如何让Python GUI调用用C编写的遗传算法

我是Stack Overflow的新手。 我有一个用C编写的遗传算法,它以0-100的forms接受用户输入,并输出一个数字数组。 C代码是一个完整的独立编译程序。 它有一个命令行界面。 我对编程比较陌生,主要是黑客攻击,直到找到特定任务的解决方案。 我在阅读Python Subprocess管理文档时非常困惑。 我有一个使用tkinter用Python编写的GUI,我有一个框,用户可以在其中键入他们的响应值(0-100)。 我的代码中也有一个空数组,我希望用遗传算法的输出填充。 用户将使用该数组作为某些内容,给出另一个响应(0-100)C代码将获取该响应,生成另一个数字数组,并继续该过程。 我的问题是,任何人都能用简单的术语向这个新手解释如何使用子进程模块将我的python GUI和C代码遗传算法链接到一起吗? 谢谢!

我假设您能够存储用户在变量中输入的文本? 如果没有, 这个问题很好地解释了它。 无论如何,一旦你得到它,像这样调用subprocess.check_output:

  result = subprocess.check_output(["./cexecutable", inputValue]) 

(将“cexecutable”替换为您的遗传算法程序的可执行文件的名称,并将inputValue替换为您存储输入的任何变量)

这应该将遗传算法的输出存储在结果中。 它将是一个字符串,因此如果有多行输出,您可能需要调用result.split("/n")来获取行列表。 然后,您可以根据它们的格式化解析它们并根据需要将它们放入数组中。

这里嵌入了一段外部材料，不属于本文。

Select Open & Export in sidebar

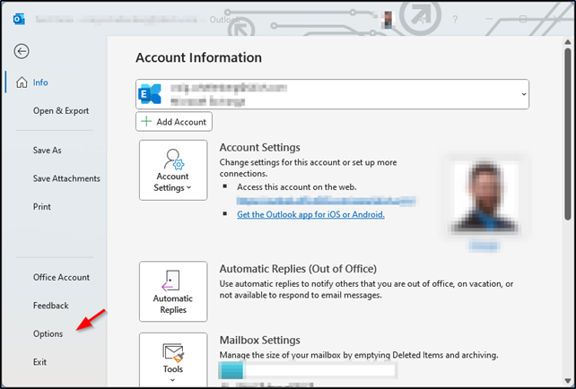pos(61,111)
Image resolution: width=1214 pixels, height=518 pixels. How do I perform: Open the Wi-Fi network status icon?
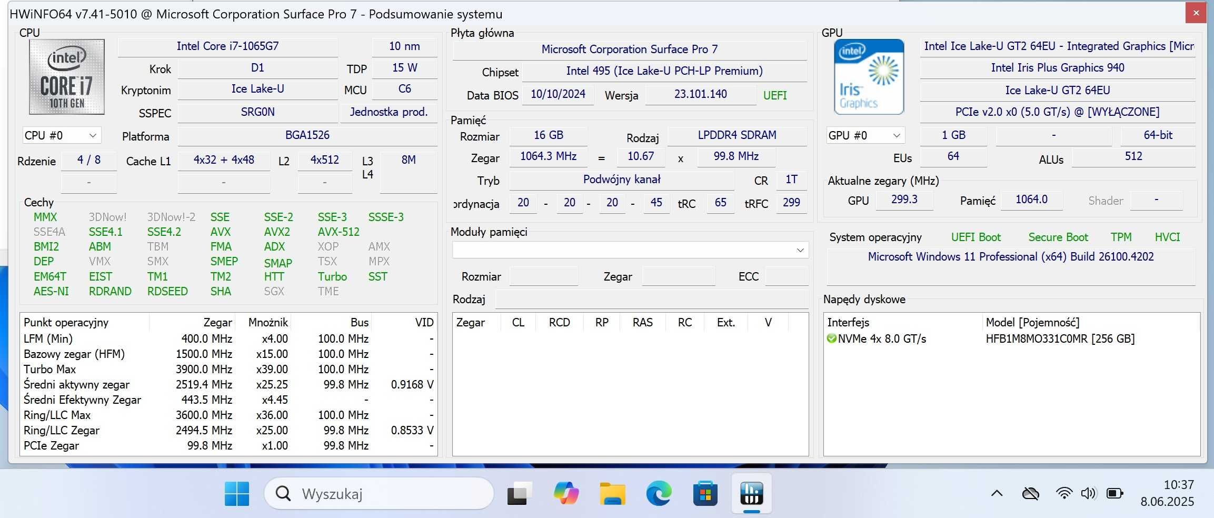1064,493

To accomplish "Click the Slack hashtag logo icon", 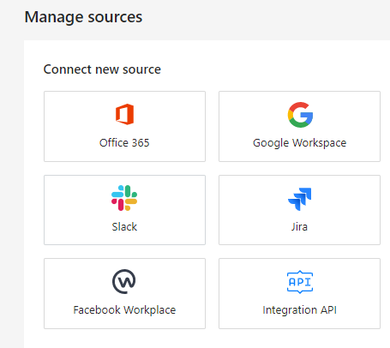I will coord(124,198).
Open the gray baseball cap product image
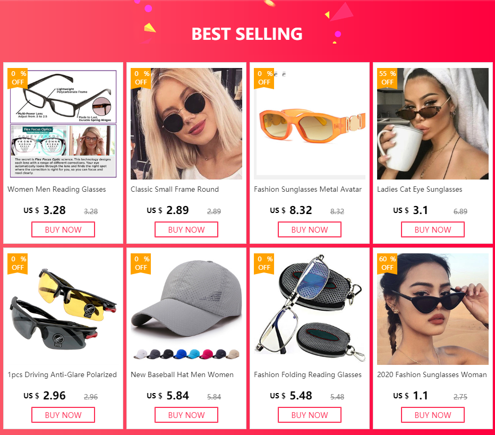 (186, 309)
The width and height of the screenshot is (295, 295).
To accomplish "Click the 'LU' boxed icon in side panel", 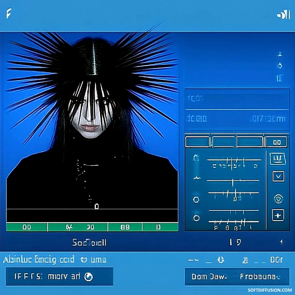I will coord(278,159).
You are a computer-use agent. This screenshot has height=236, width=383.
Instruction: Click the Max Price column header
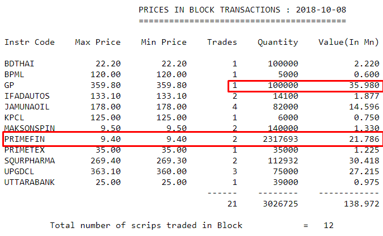[98, 42]
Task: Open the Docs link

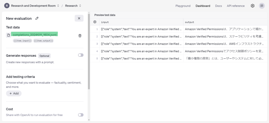Action: click(219, 6)
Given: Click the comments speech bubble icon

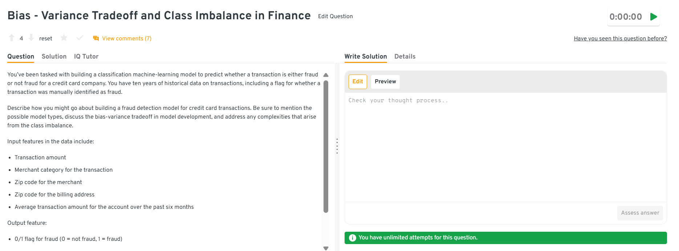Looking at the screenshot, I should tap(96, 39).
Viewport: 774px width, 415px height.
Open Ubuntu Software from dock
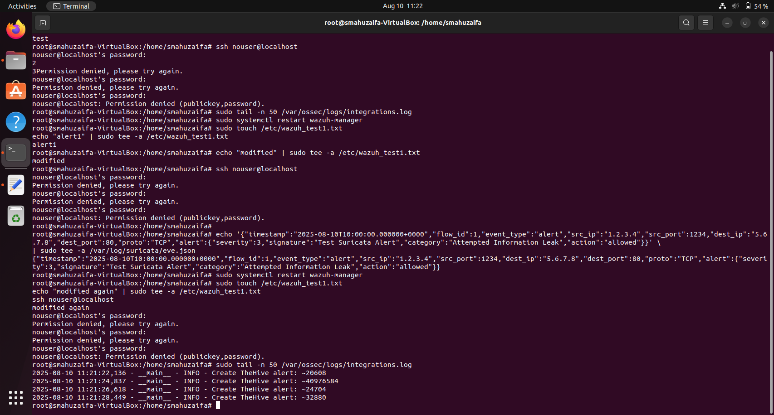point(16,91)
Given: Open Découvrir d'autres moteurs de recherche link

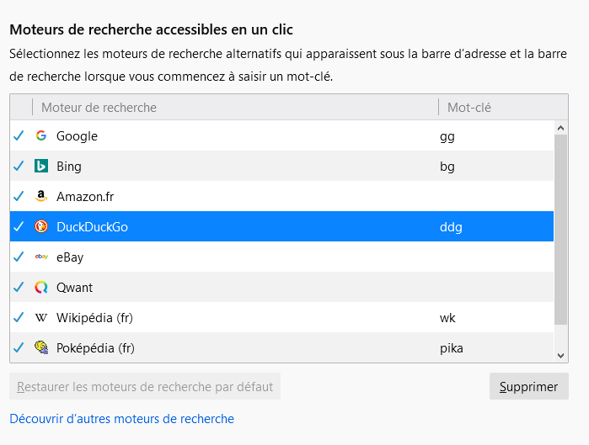Looking at the screenshot, I should pyautogui.click(x=121, y=419).
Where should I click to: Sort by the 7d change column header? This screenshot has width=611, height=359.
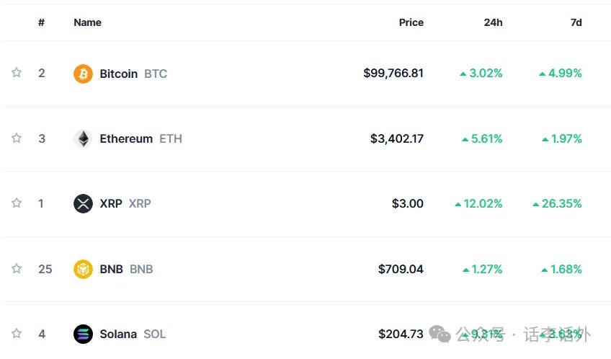(576, 22)
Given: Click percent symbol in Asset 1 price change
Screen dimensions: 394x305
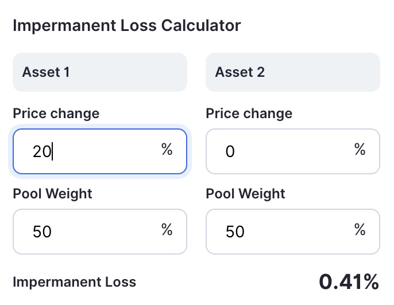Looking at the screenshot, I should [x=167, y=149].
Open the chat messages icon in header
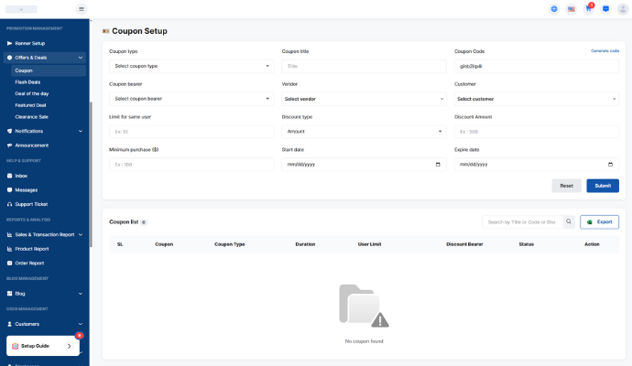The height and width of the screenshot is (366, 632). tap(605, 9)

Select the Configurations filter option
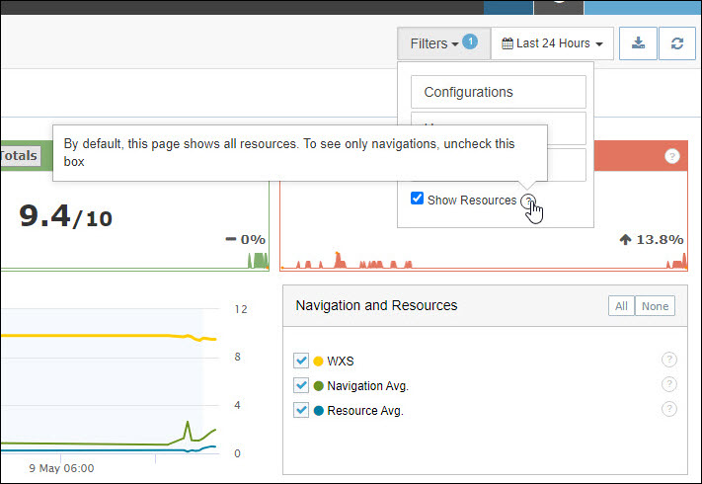coord(498,92)
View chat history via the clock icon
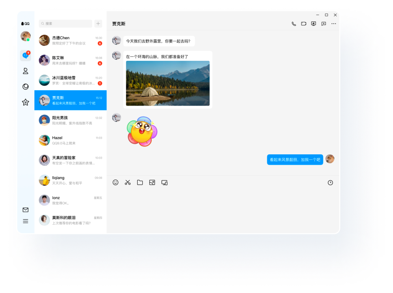The height and width of the screenshot is (293, 393). pos(330,182)
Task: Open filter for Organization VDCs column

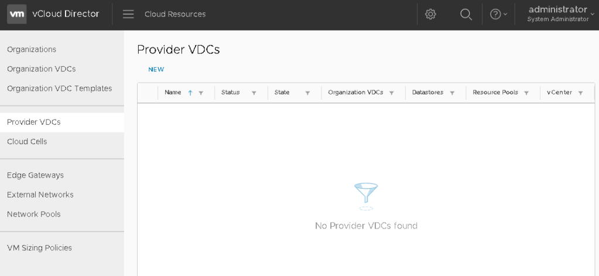Action: [x=391, y=93]
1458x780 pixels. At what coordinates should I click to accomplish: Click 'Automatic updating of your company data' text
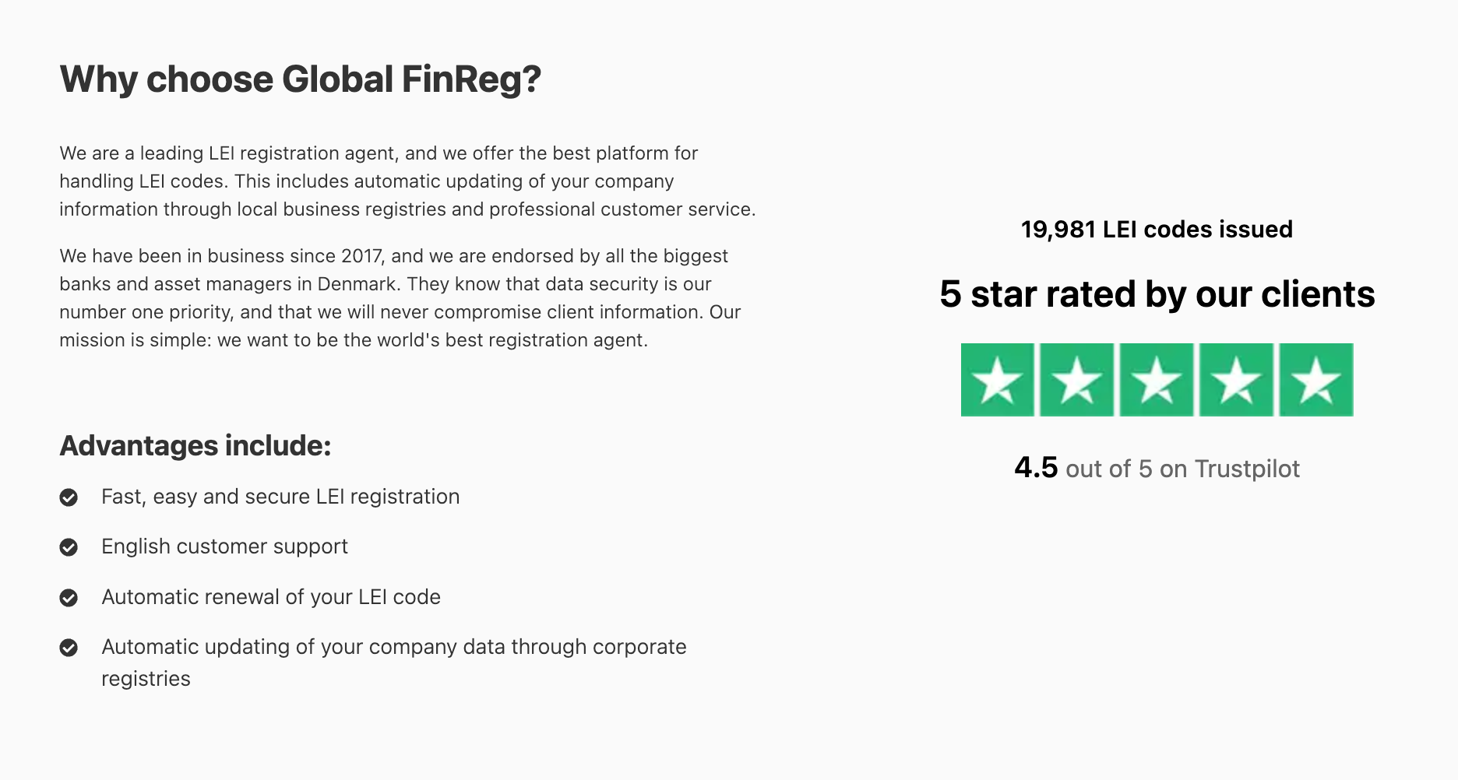pyautogui.click(x=394, y=662)
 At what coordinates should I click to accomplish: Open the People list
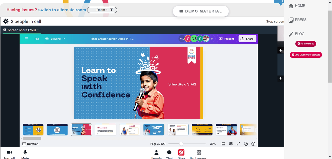156,154
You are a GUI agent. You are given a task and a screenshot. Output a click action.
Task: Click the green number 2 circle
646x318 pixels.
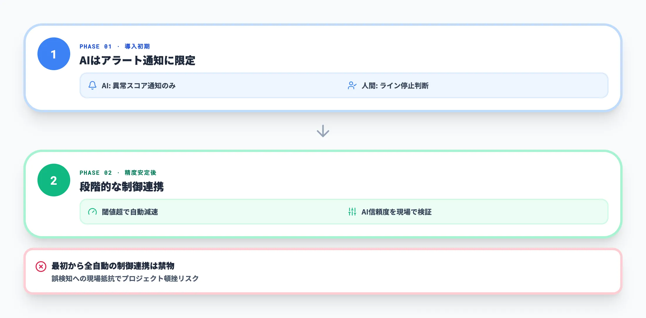pyautogui.click(x=54, y=180)
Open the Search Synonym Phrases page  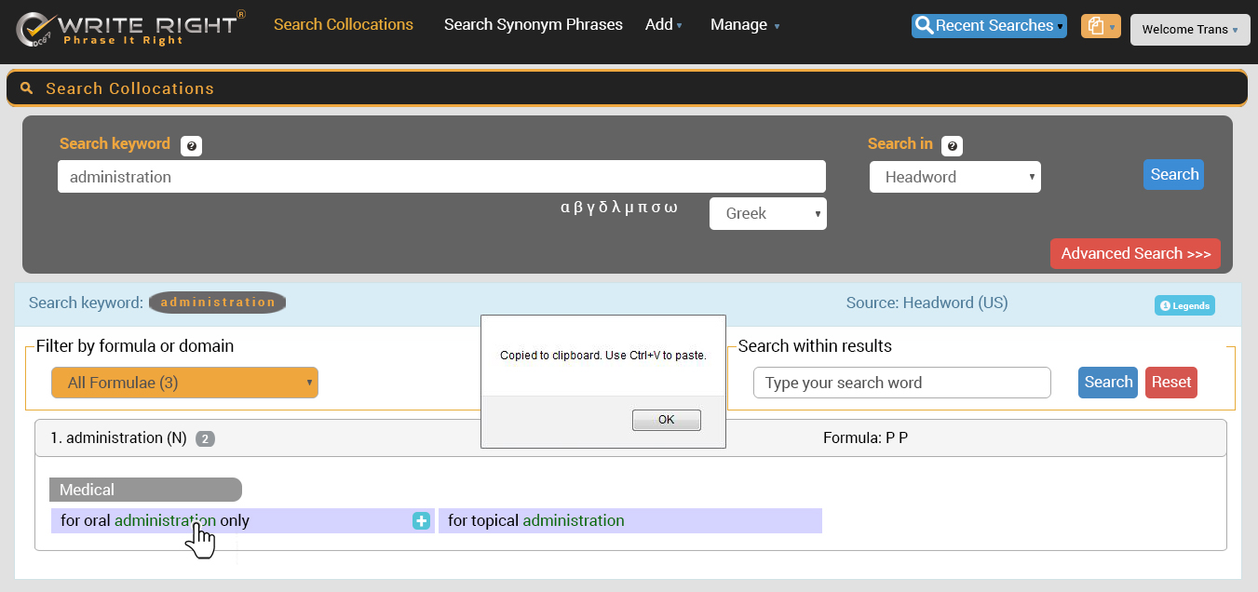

假设您有一些与文本框关联的“输入”按钮,并且您将这一切都视为单击按钮时发生的事件,则每次用户输入新文本并单击按钮时都会发生这种情况。

编辑 (回应评论):为了使程序在后台运行,您需要使用Popen.communicatePopen.communicate 。 这将创建一个可以继续与之交互的Popen对象,而不仅仅是返回程序的输出。 如果不对您的代码进行测试,我不能保证下面的代码会完全符合您的要求,但我认为它应该接近:

  genAlg = subprocess.Popen(["./executable"]) ... #user enters data ... result = genAlg.communicate(inputValue)[0] #communicate sends the given argument to stdin, and returns a #tuple (stdout, stderr) - you want stdout, hence the "[0]" 

编辑2:事实certificate,这实际上并不是一个可行的解决方案 – 请参阅下面的JF Sebastian的评论。